Sierre l'agréable, modeste vision subjective

28 mai 2012
Pierre-Marie Epiney

« Sierre (875 « âmes ») chef-lieu du district, dans un des sites les plus chauds et les plus fertiles du canton, doit à sa position heureuse la qualification d’agréable. » peut-on lire dans la « Géographie élémentaire à l’usage des écoles primaires », ouvrage publié en 1854.

« Agréable », je trouve le qualificatif très à propos ; ce n’est pas le soleil rieur et malicieux de l’étendard sierrois qui le démentirait. Déjà les Romains la nommèrent Sirrum Amoenum (Sierre l’agréable), séduits qu’ils étaient par le charme d’un paysage tissé de collines baignées par un Rhône facétieux.

Plus bas dans le même texte, on parle du "village" de Sierre, à peine plus populeux qu’Ayer (700 âmes).

Sierre : une ville bricolée

J’aime à savoir que ma ville a été bricolée à partir de quartiers peuplés par les communautés anniviardes et haut-valaisannes. Sierre est une ville de métissage.
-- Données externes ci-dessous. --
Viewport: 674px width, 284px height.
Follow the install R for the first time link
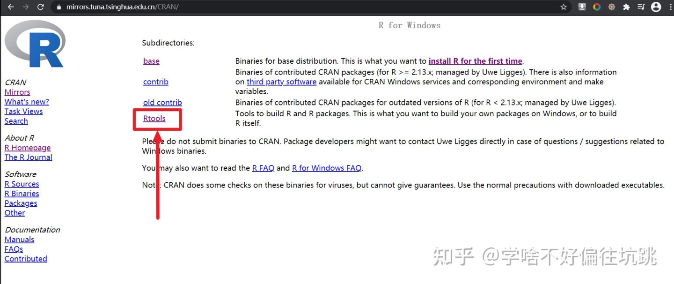coord(475,60)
A plus forte raison aujourd’hui encore où l’on croise des personnes venues de tous les horizons ; le tiers de la population n’a pas le passeport à croix blanche.

Presque rien d'historique sur quelques trouvailles

Un almanach valaisan de 1768 (Mozart avait 12 ans) m’apprend que la foire Ste-Catherine était déjà fixée le 25 novembre. Peut-être remonte-t-elle à la nuit des temps…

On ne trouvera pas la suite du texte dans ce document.